Hay quienes han querido ver en la primera vuelta de las elecciones presidenciales brasileñas de este domingo, con un país partido, un cierto paralelismo con las dos Españas, la de los 'ricos' frente a los 'pobres', la de los Estados regionales pesando decisivamente sobre la política nacional, la de dos personajes que representan uno a 'las derechas' frente a 'las izquierdas' del otro.
El centro se ha difuminado al máximo. Pero, aunque en España el centro es hoy una entelequia, ni Bolsonaro es, líbrenos Dios, Feijóo, ni Pedro Sánchez se asemeja demasiado a Luis Inacio da Silva, 'Lula', a quien se da como más probable ganador, aunque vaya usted a saber, en la segunda vuelta electoral, a finales de este mes.
Los españoles somos, comenzando por los comentaristas políticos, aficionados a comparar, simplificándolas, demasiado nuestra situación con la que atraviesan otros países, sobre todo cuando las cosas allá van mal. Pero son múltiples las razones por las que ni Brasil es España ni la política brasileña, polarizada al máximo, dos conceptos de la vida opuestos, en liza, es como la política española, polarizada y crispada, sí, pero alejada de tales extremos populistas. Al menos por el momento.
En Brasil, los sondeos que daban como claro vencedor a Lula se equivocaron por varias décimas. En España, vivimos pendientes de las encuestas ante unas elecciones aún lejanas, pero paradójicamente tan próximas: el PSOE se estanca, el PP sube algo, los extremos descienden algo. Pero resulta insuficiente para pensar en una segura alternancia en el poder. El afán de conquistar las urnas está impidiendo cualquier acuerdo de país, desde una política de rentas hasta los imprescindibles pactos sobre financiación autonómica, lanzada hoy al caos fiscal, y reparto de los fondos europeos, sobre los que pesa el silencio oficial más absoluto, más opaco.
Yo diría que España, plenamente inserta -quizá más que nunca en unas estructuras europeas 'templadas' incluso en estos tiempos bélicos-, está hoy en una situación mejor que en un Brasil cuyos principales líderes políticos han mantenido hasta el paroxismo la tensión más destructiva en el marco trepidante, imprevisible, de la política latinoamericana globalmente considerada. Sánchez y Feijóo no se entienden, es obvio, para acabarán haciéndolo, al menos en las cuestiones clave de Estado, porque Europa y los electores que pagan impuestos lo van a exigir, sugieren las encuestas, casi como requisito para acudir a las urnas y depositar un determinado voto.
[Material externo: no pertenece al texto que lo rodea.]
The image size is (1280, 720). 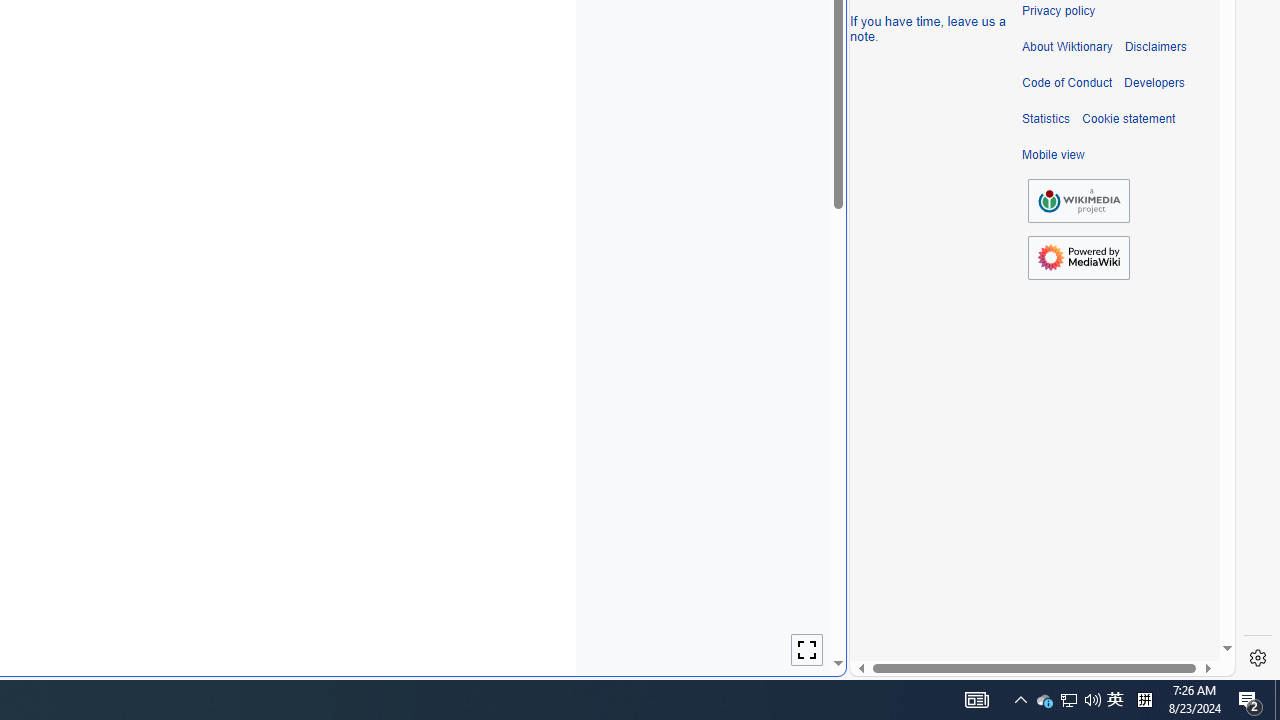 What do you see at coordinates (1154, 82) in the screenshot?
I see `'Developers'` at bounding box center [1154, 82].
Otra cosa llevaría, de nuevo, a difuminarlo en varias opciones, algunas bien extremistas. Como en Brasil, donde no cometeré, sin embargo, el error de equiparar, en cuanto a insensatez, a Bolsonaro con Lula. Si tuviese que elegir y yo fuese brasileño, tapándome la nariz yo hubiese votado a Lula, aunque él tampoco sea el futuro en un mundo de septuagenarios con demasiado pasado a sus espaldas.
Pero ya digo: no extrapolemos casos. Ignoro si Brasil saldrá por el lado de la confrontación social, como parece. Quiero creer que en España, en esa España empeñada en destruirse como dijo Bismarck, ese riesgo no existe.